(Written request): Rewrite the material below from the line with "At what coordinates should I click to accomplish: Toggle the X" through the line with "pyautogui.click(x=33, y=213)", swapping "Arsenal" for "Chelsea" and leaving everything else as it is.

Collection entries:

+++

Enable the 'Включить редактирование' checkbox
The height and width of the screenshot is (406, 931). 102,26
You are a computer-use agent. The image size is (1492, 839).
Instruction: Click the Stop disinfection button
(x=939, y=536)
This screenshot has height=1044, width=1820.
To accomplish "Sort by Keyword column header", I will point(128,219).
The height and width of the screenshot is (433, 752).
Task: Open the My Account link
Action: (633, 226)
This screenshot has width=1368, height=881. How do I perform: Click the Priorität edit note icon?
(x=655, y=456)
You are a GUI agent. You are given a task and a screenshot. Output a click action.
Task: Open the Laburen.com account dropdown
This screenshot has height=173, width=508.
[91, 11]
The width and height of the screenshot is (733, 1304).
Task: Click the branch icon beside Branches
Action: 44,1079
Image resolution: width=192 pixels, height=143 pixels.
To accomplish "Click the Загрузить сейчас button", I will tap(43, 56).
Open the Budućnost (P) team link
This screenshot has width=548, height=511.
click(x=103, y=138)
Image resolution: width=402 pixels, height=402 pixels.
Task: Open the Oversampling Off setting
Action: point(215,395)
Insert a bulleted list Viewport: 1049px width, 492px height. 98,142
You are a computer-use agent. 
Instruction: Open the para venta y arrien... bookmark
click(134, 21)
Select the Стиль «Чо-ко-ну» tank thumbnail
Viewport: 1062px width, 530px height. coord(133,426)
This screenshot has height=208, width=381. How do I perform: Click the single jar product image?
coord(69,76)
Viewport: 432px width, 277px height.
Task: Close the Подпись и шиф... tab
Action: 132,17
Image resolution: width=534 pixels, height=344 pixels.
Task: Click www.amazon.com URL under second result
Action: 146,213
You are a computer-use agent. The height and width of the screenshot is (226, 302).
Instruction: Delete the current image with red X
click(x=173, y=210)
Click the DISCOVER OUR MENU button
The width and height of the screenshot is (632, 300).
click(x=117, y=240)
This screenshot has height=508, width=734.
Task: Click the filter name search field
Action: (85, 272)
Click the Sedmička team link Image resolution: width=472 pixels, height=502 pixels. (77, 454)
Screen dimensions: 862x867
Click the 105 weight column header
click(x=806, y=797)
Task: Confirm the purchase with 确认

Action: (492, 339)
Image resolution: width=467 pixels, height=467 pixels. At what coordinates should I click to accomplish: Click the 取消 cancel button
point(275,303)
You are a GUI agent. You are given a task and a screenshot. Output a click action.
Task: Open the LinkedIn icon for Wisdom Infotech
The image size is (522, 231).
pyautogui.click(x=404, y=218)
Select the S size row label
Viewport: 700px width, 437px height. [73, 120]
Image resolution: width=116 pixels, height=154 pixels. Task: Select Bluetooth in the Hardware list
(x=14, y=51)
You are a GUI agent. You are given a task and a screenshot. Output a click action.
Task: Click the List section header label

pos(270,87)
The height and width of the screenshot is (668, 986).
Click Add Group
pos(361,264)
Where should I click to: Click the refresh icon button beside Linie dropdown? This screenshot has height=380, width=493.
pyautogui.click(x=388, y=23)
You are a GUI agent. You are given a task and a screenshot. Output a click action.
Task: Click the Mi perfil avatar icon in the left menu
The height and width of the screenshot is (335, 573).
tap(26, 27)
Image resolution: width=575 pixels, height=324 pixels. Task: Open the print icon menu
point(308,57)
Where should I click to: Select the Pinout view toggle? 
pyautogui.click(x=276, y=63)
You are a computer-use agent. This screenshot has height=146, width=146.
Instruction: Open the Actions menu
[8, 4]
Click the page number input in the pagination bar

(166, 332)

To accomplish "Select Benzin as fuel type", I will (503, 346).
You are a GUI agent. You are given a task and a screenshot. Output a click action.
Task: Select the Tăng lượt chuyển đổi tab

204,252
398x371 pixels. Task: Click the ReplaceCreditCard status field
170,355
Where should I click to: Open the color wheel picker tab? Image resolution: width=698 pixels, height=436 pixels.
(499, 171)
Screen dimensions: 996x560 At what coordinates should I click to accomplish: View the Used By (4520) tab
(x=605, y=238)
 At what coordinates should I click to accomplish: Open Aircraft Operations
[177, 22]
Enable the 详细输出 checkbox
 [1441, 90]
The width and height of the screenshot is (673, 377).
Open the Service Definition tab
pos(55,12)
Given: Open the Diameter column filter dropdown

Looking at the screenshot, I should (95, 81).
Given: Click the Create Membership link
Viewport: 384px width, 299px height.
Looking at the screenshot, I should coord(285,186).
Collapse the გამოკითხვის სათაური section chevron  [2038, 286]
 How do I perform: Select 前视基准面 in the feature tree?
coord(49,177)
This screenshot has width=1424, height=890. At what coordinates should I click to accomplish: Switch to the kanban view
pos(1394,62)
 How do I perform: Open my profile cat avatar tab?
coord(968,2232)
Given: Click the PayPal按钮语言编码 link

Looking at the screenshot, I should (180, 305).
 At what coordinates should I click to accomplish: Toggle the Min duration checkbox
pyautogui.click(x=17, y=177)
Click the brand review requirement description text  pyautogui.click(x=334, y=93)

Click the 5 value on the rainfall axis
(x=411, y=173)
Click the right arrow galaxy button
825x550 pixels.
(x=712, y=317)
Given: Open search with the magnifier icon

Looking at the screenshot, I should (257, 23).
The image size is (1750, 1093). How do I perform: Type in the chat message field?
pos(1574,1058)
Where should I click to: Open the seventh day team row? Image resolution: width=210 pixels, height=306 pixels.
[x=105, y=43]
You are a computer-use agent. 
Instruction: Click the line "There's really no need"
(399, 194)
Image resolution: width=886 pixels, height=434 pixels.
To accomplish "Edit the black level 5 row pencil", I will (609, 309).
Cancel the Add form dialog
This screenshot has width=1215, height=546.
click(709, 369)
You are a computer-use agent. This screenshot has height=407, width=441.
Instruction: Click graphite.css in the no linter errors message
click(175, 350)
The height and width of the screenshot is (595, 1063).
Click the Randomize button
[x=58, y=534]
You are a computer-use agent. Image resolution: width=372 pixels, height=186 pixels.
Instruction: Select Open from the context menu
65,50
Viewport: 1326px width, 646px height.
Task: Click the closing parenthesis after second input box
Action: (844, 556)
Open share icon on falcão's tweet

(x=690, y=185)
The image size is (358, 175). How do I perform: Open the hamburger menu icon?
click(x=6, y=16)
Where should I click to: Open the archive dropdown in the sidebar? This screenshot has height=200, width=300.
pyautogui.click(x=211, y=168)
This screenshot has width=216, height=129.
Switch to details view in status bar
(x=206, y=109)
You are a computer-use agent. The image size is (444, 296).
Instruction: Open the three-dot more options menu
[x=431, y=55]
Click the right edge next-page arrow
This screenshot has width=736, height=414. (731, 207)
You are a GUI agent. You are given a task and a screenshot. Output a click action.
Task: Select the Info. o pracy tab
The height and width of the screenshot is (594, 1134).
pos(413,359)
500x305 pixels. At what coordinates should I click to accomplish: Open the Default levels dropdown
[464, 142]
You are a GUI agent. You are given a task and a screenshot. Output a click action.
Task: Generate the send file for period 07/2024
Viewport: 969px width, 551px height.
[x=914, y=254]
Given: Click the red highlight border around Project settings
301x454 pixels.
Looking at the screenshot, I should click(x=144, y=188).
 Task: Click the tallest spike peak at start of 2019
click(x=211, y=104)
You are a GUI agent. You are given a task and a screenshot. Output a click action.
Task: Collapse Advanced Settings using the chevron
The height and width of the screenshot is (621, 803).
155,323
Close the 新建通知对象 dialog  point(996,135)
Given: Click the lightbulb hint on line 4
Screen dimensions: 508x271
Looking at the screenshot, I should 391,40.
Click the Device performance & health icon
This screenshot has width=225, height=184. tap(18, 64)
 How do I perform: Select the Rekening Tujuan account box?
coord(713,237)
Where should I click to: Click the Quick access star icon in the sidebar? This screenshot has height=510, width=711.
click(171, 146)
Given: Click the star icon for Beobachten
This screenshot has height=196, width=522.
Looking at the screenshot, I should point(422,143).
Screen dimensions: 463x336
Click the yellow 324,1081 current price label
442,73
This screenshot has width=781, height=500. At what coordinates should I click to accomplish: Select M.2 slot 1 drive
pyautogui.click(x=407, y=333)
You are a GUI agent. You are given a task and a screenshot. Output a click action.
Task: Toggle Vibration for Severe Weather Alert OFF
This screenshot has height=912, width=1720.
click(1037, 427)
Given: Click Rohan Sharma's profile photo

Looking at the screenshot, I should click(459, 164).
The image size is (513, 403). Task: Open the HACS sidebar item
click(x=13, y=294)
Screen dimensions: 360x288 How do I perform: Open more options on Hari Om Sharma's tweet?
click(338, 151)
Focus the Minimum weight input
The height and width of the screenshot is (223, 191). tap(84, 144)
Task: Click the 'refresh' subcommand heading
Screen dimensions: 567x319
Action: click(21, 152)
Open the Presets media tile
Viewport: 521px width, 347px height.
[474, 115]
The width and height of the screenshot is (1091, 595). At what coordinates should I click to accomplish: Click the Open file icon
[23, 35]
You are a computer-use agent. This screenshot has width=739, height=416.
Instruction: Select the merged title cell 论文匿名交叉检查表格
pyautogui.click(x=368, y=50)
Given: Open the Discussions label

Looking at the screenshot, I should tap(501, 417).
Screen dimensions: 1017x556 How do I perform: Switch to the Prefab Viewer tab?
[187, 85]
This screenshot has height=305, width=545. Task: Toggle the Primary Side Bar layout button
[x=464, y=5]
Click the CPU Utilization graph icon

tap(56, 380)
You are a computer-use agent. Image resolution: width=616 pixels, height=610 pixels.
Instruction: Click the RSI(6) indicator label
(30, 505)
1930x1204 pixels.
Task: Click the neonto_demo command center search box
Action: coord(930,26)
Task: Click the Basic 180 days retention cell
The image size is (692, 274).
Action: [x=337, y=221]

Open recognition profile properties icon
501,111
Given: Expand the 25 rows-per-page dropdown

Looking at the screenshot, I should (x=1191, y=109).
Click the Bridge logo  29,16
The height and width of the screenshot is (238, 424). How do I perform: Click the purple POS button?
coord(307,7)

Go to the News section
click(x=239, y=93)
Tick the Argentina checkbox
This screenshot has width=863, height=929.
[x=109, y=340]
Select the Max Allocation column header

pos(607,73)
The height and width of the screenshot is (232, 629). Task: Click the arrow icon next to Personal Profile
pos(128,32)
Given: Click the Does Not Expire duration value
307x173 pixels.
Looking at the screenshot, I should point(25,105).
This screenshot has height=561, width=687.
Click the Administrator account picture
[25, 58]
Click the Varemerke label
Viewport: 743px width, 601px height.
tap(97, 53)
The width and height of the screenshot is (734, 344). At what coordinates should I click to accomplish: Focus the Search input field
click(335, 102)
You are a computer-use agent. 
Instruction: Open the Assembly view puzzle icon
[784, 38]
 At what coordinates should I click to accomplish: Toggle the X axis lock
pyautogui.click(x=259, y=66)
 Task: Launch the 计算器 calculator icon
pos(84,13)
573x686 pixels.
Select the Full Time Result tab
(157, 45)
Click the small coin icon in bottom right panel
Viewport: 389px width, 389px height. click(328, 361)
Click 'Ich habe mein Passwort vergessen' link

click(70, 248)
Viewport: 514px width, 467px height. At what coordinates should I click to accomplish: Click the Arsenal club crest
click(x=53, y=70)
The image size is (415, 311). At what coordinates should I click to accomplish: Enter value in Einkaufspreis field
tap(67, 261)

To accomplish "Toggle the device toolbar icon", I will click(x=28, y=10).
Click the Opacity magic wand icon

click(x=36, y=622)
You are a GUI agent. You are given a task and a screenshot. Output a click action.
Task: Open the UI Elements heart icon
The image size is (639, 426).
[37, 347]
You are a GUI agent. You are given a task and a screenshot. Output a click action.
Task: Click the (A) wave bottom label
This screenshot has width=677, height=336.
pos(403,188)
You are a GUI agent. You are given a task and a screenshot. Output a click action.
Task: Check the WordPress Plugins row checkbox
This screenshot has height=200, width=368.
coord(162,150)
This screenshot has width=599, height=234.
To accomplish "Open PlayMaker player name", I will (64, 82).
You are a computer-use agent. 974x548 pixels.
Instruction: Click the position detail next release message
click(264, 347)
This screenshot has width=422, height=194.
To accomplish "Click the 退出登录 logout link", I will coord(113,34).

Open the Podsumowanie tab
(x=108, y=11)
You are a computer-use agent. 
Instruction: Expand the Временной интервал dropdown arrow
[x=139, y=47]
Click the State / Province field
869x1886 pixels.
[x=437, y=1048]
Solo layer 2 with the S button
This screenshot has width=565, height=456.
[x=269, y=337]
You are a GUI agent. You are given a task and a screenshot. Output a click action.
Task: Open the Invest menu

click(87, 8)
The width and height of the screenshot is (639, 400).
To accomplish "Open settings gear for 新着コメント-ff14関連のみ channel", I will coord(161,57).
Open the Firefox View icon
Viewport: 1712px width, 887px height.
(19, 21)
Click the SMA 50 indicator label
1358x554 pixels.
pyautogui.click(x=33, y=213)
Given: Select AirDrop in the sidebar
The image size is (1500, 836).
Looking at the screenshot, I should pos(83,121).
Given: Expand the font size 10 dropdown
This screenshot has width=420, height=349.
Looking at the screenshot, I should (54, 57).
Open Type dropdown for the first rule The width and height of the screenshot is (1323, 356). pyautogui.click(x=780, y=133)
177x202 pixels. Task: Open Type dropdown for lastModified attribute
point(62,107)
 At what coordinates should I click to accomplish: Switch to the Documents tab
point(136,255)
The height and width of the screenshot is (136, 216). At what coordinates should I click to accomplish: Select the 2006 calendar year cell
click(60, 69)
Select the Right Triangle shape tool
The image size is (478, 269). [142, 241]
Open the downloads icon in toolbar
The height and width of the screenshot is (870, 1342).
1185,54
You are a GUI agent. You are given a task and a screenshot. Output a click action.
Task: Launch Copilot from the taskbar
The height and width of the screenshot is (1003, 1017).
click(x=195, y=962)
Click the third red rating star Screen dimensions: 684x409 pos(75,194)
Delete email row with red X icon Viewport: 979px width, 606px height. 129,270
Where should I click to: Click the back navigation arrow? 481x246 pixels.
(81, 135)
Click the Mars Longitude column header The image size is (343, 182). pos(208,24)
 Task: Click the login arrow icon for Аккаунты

+++

(Finished task):
 At what coordinates should I click to accomplish: Toggle the X axis lock
pyautogui.click(x=259, y=66)
 Task: Launch the 计算器 calculator icon
pos(84,13)
573x686 pixels.
Select the Full Time Result tab
(157, 45)
Click the small coin icon in bottom right panel
Viewport: 389px width, 389px height. click(328, 361)
Click 'Ich habe mein Passwort vergessen' link

click(70, 248)
Viewport: 514px width, 467px height. At what coordinates should I click to accomplish: Click the Chelsea club crest
click(x=53, y=70)
The image size is (415, 311). At what coordinates should I click to accomplish: Enter value in Einkaufspreis field
tap(67, 261)

To accomplish "Toggle the device toolbar icon", I will click(x=28, y=10).
Click the Opacity magic wand icon

click(x=36, y=622)
You are a GUI agent. You are given a task and a screenshot. Output a click action.
Task: Open the UI Elements heart icon
The image size is (639, 426).
[37, 347]
You are a GUI agent. You are given a task and a screenshot. Output a click action.
Task: Click the (A) wave bottom label
This screenshot has width=677, height=336.
pos(403,188)
You are a GUI agent. You are given a task and a screenshot. Output a click action.
Task: Check the WordPress Plugins row checkbox
This screenshot has height=200, width=368.
coord(162,150)
This screenshot has width=599, height=234.
To accomplish "Open PlayMaker player name", I will (64, 82).
You are a computer-use agent. 974x548 pixels.
Instruction: Click the position detail next release message
click(264, 347)
This screenshot has width=422, height=194.
To accomplish "Click the 退出登录 logout link", I will coord(113,34).

Open the Podsumowanie tab
(x=108, y=11)
You are a computer-use agent. 
Instruction: Expand the Временной интервал dropdown arrow
[x=139, y=47]
Click the State / Province field
869x1886 pixels.
[x=437, y=1048]
Solo layer 2 with the S button
This screenshot has width=565, height=456.
[x=269, y=337]
You are a GUI agent. You are given a task and a screenshot. Output a click action.
Task: Open the Invest menu

click(87, 8)
The width and height of the screenshot is (639, 400).
To accomplish "Open settings gear for 新着コメント-ff14関連のみ channel", I will coord(161,57).
Open the Firefox View icon
Viewport: 1712px width, 887px height.
(19, 21)
Click the SMA 50 indicator label
1358x554 pixels.
pyautogui.click(x=33, y=213)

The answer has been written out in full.